Adams suggested parents patrol schools instead of professional security guards, whom the city has cut
Mayor Eric Adams said Tuesday that parents may have to volunteer to help keep New York City schools safe after hundreds of newly trained security agents were cut, but parents quickly criticized the idea, the New York Post reported.
“We’re going to get parents and parent groups to volunteer,” Adams said when asked about the 250 school safety agents who were recently laid off as the cost of dealing with the migrant crisis continues to cripple the city.
“We’re going to get to our crisis management team,” he continued during his weekly news conference at City Hall. “We will try to do everything right.” However, parents quickly rejected the idea, with some saying they should not take responsibility for protecting their children at school.
Parents’ reaction
It was not immediately clear what parents would do if they were enlisted as volunteers, as the mayor is proposing, but the security agents’ responsibilities include patrolling school buildings, operating scanners and checking the identities of visitors, among other things.
Security agents have also seized numerous guns from students in recent years, including one incident in 2021 in which three guns were confiscated in a matter of hours at different high schools.
“It’s not my job or any parent’s job to patrol the school, that’s not why I send my child to school,” said Sarah Lewis, 42, as she waited for her sixth-grader daughter at Great Oaks Charter School in the West Village.
“This whole situation is just ridiculous,” said another parent, whose child is in seventh grade. “Private and public schools already need additional funding, and now this is asking parents to help them do their own work!”
On the subject: Bring back the legality and quality of education: how an immigrant is fighting for the future of New York
“I usually don’t even have time to pick up my child,” said one parent sitting outside the school. “Now they want us to come and act as guards?”
Even the union that represents school agents who work for the NYPD but don’t carry guns rejected Adams’ proposal. “People pay taxes for professional services. Why should they even be asked to do the work they pay taxes for?” said Local 237 union spokesman Hank Sheinkopf.
Outrage from Staten Islanders
Staten Island elected officials have slammed the administration over cuts to its security force, arguing that the massive costs of fighting the migrant crisis are now undermining services to city residents.
At the beginning of the year, the mayor already warned that all city departments could cut 15% of their budgets due to the ever-increasing costs of the migrant crisis, which he estimates will cost the city $12 billion over three fiscal years. Adams gave all departments until this month to cut 5% of their budgets and told them to prepare for two more rounds, for a total of another 10%.

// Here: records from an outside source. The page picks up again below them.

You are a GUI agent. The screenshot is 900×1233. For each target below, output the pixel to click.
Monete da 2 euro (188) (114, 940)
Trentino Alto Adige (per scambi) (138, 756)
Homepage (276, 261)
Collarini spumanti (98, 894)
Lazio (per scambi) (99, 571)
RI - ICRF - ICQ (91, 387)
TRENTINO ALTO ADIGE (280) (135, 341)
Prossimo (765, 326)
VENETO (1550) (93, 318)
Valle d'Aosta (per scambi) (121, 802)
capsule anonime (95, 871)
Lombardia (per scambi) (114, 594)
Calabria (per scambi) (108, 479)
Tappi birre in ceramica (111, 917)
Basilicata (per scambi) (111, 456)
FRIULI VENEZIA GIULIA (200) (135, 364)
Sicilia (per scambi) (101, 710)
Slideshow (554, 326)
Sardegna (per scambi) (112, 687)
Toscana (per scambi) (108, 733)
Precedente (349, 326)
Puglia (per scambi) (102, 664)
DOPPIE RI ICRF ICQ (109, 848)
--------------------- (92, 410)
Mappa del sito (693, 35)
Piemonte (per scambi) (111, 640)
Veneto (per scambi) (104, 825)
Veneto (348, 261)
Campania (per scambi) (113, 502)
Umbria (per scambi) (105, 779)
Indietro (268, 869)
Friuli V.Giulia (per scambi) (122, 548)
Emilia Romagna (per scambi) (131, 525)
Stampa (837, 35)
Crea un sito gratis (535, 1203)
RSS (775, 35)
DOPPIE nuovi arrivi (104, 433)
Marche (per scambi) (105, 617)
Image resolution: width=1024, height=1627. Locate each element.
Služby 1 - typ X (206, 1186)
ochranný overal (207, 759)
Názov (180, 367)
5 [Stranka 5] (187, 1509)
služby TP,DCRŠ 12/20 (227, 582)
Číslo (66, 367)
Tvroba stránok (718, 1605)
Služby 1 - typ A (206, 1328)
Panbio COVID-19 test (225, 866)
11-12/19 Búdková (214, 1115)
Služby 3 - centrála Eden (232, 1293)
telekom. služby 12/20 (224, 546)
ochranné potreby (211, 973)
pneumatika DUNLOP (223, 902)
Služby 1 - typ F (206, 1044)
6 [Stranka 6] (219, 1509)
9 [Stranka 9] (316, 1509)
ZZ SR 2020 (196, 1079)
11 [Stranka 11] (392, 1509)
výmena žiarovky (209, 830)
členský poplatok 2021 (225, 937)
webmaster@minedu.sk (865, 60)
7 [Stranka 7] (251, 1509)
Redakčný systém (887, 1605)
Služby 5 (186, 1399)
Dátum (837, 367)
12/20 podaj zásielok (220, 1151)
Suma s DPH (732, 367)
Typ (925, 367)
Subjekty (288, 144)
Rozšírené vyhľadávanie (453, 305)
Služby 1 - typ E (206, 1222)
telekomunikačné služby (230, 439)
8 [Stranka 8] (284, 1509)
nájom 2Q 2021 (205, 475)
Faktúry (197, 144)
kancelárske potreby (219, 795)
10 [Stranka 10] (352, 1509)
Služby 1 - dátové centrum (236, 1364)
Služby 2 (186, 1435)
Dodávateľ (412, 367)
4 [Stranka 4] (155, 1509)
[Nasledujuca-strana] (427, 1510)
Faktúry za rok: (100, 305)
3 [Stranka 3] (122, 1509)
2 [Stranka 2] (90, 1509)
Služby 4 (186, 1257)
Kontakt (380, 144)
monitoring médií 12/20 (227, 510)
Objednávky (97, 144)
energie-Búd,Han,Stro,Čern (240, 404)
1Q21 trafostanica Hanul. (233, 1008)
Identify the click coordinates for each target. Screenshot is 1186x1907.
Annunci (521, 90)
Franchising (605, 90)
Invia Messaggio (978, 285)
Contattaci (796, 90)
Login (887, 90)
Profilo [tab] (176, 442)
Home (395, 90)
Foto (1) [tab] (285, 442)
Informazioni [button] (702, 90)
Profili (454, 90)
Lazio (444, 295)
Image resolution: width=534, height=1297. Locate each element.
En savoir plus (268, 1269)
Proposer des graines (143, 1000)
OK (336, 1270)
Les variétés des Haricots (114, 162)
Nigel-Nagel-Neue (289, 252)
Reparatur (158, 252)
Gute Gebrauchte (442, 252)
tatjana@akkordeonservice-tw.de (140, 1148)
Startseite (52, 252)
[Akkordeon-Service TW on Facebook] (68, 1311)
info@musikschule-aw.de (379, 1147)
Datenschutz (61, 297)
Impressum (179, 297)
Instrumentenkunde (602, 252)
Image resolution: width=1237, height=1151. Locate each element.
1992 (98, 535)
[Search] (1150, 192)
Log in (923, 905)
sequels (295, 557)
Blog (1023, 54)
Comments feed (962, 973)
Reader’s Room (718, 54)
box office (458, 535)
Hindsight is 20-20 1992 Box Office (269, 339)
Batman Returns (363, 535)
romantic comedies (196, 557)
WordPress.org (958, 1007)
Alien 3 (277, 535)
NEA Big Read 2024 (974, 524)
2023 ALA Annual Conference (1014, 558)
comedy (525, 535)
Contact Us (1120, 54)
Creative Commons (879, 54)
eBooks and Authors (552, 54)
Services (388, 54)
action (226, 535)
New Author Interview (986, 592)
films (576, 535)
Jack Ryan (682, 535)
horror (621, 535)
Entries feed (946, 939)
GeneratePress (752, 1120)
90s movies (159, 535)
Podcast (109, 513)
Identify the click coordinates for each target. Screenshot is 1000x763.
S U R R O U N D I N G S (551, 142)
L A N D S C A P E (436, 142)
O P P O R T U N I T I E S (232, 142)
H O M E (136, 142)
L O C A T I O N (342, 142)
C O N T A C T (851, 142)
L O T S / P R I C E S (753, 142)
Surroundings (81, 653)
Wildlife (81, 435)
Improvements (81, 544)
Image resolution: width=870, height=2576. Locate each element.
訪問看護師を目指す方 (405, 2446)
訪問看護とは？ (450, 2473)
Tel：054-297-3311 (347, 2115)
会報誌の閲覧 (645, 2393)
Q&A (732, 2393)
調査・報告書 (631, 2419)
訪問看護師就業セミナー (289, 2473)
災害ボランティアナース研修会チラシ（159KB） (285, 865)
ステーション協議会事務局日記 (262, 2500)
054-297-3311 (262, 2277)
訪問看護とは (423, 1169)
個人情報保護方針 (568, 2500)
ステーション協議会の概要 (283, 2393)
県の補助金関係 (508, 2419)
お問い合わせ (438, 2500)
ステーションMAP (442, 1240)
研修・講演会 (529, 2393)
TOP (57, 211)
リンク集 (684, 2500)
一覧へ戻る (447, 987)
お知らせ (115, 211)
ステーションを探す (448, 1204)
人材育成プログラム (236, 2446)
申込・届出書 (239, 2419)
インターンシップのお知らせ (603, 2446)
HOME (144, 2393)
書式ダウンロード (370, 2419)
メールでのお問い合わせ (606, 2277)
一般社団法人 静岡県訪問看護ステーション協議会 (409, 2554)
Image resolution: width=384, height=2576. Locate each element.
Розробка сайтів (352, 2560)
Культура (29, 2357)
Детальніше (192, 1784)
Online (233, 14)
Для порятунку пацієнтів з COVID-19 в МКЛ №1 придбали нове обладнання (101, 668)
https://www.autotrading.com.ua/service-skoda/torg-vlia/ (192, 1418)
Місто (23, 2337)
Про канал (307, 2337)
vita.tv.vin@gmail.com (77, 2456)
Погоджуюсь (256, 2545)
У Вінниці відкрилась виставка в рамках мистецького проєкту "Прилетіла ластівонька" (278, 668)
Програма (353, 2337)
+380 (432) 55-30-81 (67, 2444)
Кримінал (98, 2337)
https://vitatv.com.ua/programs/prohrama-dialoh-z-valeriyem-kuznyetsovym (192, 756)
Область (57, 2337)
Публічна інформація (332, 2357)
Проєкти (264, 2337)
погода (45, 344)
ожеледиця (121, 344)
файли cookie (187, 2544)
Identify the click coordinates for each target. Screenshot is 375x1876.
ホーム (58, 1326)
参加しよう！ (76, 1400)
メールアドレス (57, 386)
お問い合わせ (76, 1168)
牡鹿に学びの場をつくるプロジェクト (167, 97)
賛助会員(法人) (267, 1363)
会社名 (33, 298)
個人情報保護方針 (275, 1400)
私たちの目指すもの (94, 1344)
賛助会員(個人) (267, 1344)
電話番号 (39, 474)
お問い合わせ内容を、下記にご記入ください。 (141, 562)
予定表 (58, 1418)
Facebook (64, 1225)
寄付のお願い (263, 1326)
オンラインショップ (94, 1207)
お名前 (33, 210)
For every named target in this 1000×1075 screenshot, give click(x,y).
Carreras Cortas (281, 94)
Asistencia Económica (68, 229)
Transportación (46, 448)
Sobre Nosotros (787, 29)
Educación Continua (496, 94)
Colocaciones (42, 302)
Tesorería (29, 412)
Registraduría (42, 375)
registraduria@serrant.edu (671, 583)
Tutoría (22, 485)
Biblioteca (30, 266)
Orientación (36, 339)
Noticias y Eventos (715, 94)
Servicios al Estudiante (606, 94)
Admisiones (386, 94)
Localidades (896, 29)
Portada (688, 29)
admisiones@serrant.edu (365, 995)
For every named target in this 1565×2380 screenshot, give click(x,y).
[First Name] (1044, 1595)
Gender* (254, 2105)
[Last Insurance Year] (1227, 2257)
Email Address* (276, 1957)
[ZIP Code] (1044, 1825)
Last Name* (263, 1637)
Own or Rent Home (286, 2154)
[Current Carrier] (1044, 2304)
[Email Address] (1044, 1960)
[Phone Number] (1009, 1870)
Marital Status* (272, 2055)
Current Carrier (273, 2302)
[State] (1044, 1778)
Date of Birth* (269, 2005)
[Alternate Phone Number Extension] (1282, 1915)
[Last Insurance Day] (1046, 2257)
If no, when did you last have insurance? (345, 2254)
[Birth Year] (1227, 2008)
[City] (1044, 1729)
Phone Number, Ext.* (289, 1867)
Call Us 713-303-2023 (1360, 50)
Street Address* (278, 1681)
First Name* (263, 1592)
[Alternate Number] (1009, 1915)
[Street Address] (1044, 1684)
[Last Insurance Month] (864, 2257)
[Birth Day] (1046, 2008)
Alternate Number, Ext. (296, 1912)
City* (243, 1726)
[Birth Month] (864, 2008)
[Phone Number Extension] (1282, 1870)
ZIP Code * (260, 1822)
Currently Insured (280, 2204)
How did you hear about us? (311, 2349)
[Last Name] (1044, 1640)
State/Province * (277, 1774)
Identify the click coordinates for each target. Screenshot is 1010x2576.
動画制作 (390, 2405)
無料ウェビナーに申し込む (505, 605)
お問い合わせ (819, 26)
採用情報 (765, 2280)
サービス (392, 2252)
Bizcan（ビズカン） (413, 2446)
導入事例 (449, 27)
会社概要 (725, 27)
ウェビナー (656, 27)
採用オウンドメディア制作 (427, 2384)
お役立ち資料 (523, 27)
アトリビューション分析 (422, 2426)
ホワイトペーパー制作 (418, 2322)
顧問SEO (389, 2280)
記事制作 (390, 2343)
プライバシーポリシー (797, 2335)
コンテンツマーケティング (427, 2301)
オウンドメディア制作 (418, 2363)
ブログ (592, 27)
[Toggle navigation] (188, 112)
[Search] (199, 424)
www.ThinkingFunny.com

Speaking about the upcoming budget cuts, the mayor sidestepped a question about whether he was concerned about student safety as new agents were fired. Instead, he pointed out that there were no mass shootings in New York City schools. “We have been successful, unlike other municipalities where in some cases mass shootings occur on school grounds,” Adams said during the briefing.
“We have not had a single shooting inside a school thanks to the work of school security officers and the New York Police Department.” He added that he was in contact with the head of the Department of Education, David Banks, to “redeploy staff as much as possible” to ensure the safety of students.
The migration crisis is the source of all problems
Gotham Public Schools currently employs about 3,900 school safety officers—25% fewer than before the pandemic.
Staten Island leaders on Monday called on the mayor’s office and the NYPD to restore a reduced number of trained school security agents, with Borough President Vito Fossella saying they have been saying for months that the costs of housing migrants are unsustainable.
“About a year ago, when the migrant shelter crisis began to grow, we said that it would then become unsustainable and that sooner or later the hardworking people of this area would suffer. And they suffer,” Fossella said.
“If you want to spend $12 billion and keep spending $12 billion on the migrant crisis, so be it, but don’t take it away from the hardworking people of Staten Island.”